As expected, Jon Hamm is picture perfect as Walter. After all, even at his most charming, Don Draper always seemed a bit robotic. Here, Hamm is utterly believable as software, yet he has at least as much compassion as any of the humans in Marjorie’s life. You get the sense that he’s eager to learn what he can in order to console her, not simply because someone programmed him that way. Tess and Jon are played with immense skill by Oscar winners Geena Davis and Tim Robbbins. And, Stephanie Andujar (Orange is the New Black) more than holds her own as Marjorie’s (human) companion Julie.
The idea that advanced technology could be used to help manage basic human emotions is understandably controversial. The primes (Walter is only the first of multiple primes in the film) effectively alleviate pain. But, in doing so, are they also somehow diminishing the love the loss of which was the cause of the pain in the first place? If you could only remember the happy times, would you want to?
Similar questions are posed in the much lauded episode of Netflix’s Black Mirror, which won two Emmy awards last week. San Junipero, from the third season of the popular series, takes its name from a colorful 1980s California town. Two women, timid Yorkie (Mackenzie Davis) and extrovert Kelly (Gugu Mbatha-Raw) meet and fall in love. Their relationship spans decades, but they don’t age (Black Mirror has been described as digital age’s Twilight Zone).
If you are interested in watching San Junipero (I highly recommend it), skip the next paragraph.
Eventually, we realize that San Junipero is a virtual reality, or an elaborate form of “nostalgia therapy.” In the real world, both women are elderly. Yorkie is a quadriplegic; Kelly is dying. They decide to “pass over;” their bodies die but their consciousness is captured and uploaded to a vast computer so they can “live” in San Junipero together forever. The unlikely happy ever after is punctuated by The Gogos’ Belinda Carlisle singing, “Ooh, heaven is a place on Earth.”

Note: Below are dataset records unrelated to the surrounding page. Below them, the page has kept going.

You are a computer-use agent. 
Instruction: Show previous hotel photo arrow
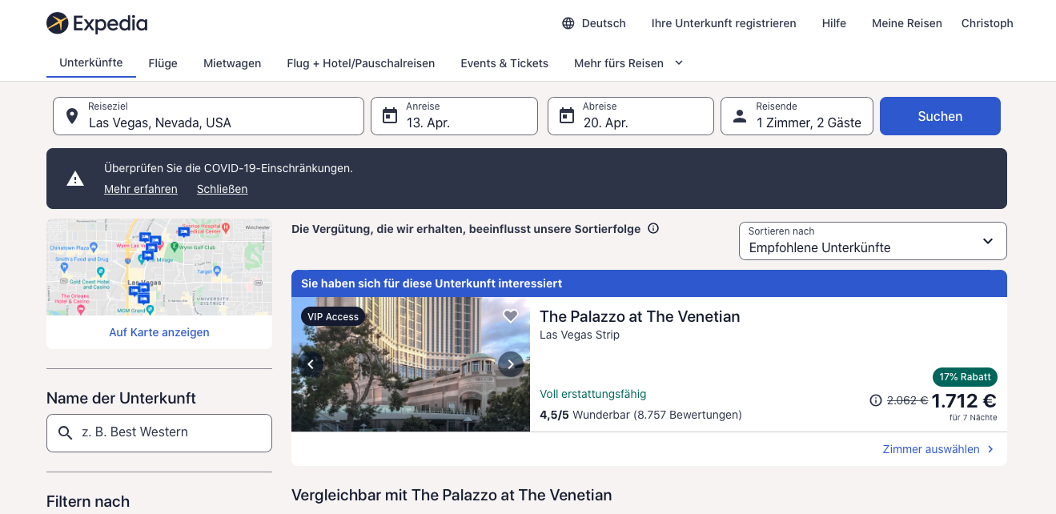[x=311, y=364]
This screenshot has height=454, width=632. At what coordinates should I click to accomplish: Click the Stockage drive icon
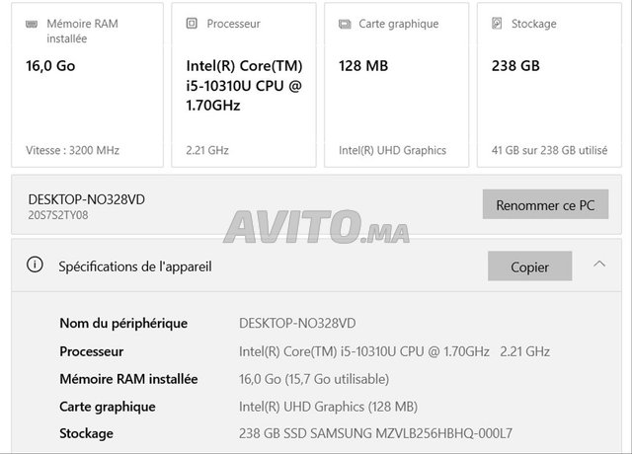(497, 24)
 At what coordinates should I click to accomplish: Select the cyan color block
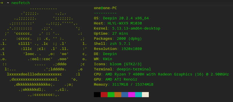138,95
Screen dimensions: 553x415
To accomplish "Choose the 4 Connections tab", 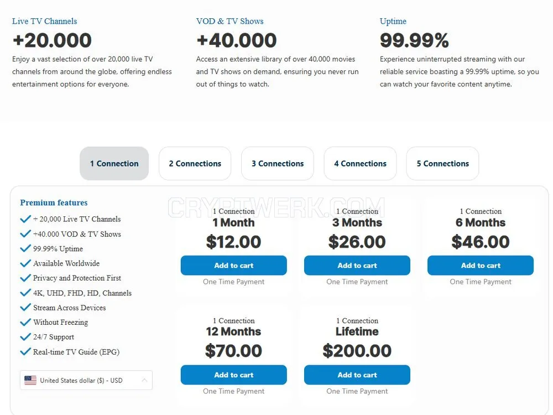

Alas (or fortunately, depending on how you look at it) neither primes nor San Junipero exists quite yet. But, the technology is not that far-fetched. Until then, we do have options about our digital afterlife. Facebook offers choices to its deceased members (of course, those members have to make their choice before they’re actually deceased). You can have your profile deleted completely. You can have it “memorialized;” it remains as a “Remembering” page but is inactive. Or, you can appoint someone to be your after-death custodian or “legacy contact.”
Meanwhile, another site has been developed specifically to serve those who have already died. DeadSocial (that’s the real name I’m afraid) allows members to create a “digital legacy.” They can pre-post and schedule good-bye messages, birthday greetings, love notes, reminders. Then, their executor activates the account upon the member’s death. As Dr. Mark Taubert, a British expert in end-of-life planning, recently explained, this twenty-first century concept has a practical side. “What if one family member, after your death, insists that your Facebook profile is deleted, and another wants it to be memorialized into perpetuity?” he asked. “If you haven’t expressed a prior opinion, you won’t get a say.”
Having a say about what happens to our online selves after we die may not seem important to us. But, it may become a very significant thing for our children and grandchildren, who live so much of their lives online. In their futures, digital legacies may be as common as last wills and testaments. At the rate we’re going, comfort avatars and nostalgia therapy won’t be science fiction.
As Marjorie says, “The future will be here soon enough. Might as well get friendly with it.”